• **Exercise description**: Answer with a number only: how many lines of the entries below contain the word "icon"?

Stored data entries:
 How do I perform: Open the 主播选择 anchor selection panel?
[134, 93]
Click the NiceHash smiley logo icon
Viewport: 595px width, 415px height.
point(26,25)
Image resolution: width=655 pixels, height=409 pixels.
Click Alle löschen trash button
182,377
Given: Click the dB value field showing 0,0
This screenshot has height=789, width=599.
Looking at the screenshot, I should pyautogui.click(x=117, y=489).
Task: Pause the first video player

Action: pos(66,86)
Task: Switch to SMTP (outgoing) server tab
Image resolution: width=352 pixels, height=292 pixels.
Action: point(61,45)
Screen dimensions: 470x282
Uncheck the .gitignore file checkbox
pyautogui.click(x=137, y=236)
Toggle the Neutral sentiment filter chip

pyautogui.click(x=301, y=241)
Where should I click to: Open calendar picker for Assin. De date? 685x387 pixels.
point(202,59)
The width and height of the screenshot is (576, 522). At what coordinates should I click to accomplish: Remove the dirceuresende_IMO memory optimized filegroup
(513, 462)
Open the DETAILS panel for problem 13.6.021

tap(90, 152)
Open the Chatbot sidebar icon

• **Written answer**: 2